I come from a family of hot beverage drinkers. Whether it's tea, chai, coffee, arabic coffee with cardamom, nescafe, all of it - if it's a hot beverage, we drink it.
So one of the first things my wife and I purchased when we moved in together was an electric kettle. It just made sense considering that we have cups of tea every night before going to bed.
Apparently, though, there are a significant number of Americans who don't know what an electric kettle is. Which I thought was a joke until I remembered that my brother-in-law's friend, when asked to fill up the kettle and boil some water, went to the kitchen, took the electric kettle off of its little station and put on the stove to boil. The plastic kettle was destroyed and I learned that there adults in the world who have no idea what an electric kettle is.

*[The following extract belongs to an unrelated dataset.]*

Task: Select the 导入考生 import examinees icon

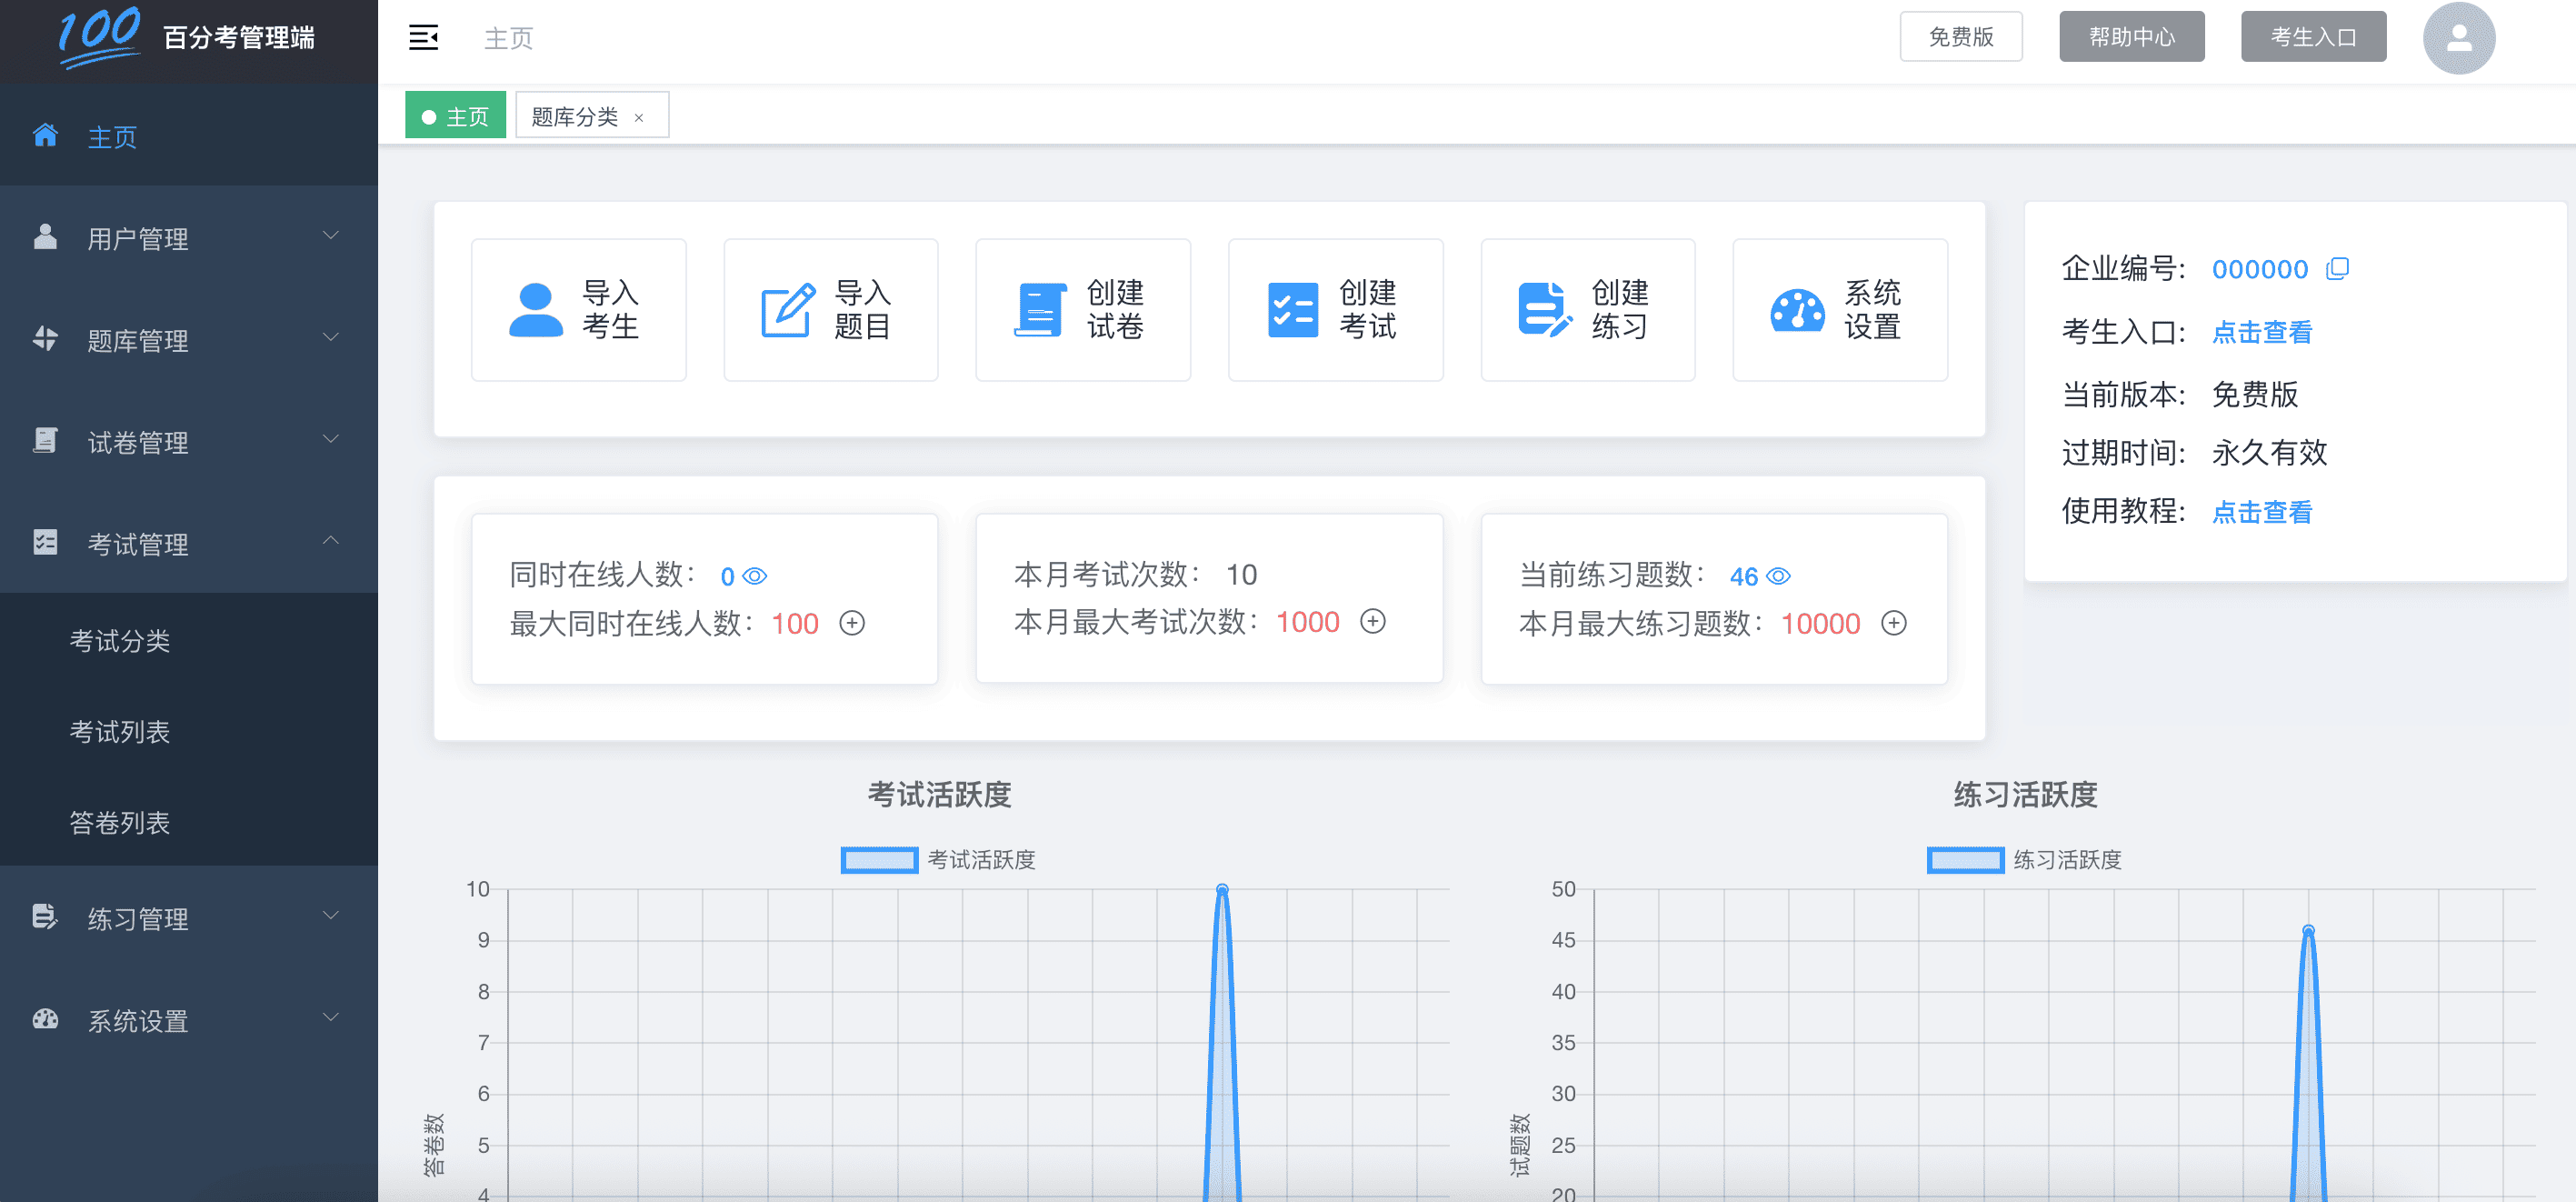Action: point(578,309)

nothin fucked me up as much as learning Americans don't own kettles. no wonder trump won— Lucy Valentine (@LucyXIV) March 8, 2017
Some even attributed our deficiencies in widespread superior kettle-adoption to Trump winning the election.
america: our president will kill everyone— thomas violence (@thomas_violence) March 8, 2017
me: no surprises
america: we boil water in the microwave
me: fuck me rigid with the kings corpse
Especially considering, as one Aussie writer puts it, that the electric kettle is a more "commonplace feature in the Australian home than the fridge".

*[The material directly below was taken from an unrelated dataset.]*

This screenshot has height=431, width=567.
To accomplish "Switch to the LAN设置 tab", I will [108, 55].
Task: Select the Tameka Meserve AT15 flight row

I just heard americans microwave water. If you're american you legally have to disclose every weird fucken thing you do to me, right now,— hairless pooper (@lonelydandruff) March 8, 2017
It's because most US homes' electricity are hardwired to deploy 120-volts of power to its outlets as opposed to Australia's 240-volts. Aussies get more power with their outlets, so their kettles boil water faster. Couple that with the fact that Americans drink more coffee than tea (standalone coffee machines take care of that problem) so getting an electric kettle just for tea is kinda redundant for many.